Prompt: The first line to keep is the one containing "You are a computer-use"; restate it and all lines after it through the end of the material, word for word and nothing else.

========

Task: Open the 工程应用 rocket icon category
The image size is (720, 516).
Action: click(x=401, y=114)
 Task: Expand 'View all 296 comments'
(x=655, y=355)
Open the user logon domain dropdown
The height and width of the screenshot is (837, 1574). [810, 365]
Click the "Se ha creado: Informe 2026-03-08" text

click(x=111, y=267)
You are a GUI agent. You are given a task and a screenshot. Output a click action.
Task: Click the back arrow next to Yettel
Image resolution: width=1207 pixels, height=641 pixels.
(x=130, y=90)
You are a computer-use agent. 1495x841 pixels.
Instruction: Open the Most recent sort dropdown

========

Answer area:
You are a computer-use agent. 1495x841 pixels.
Instruction: Open the Most recent sort dropdown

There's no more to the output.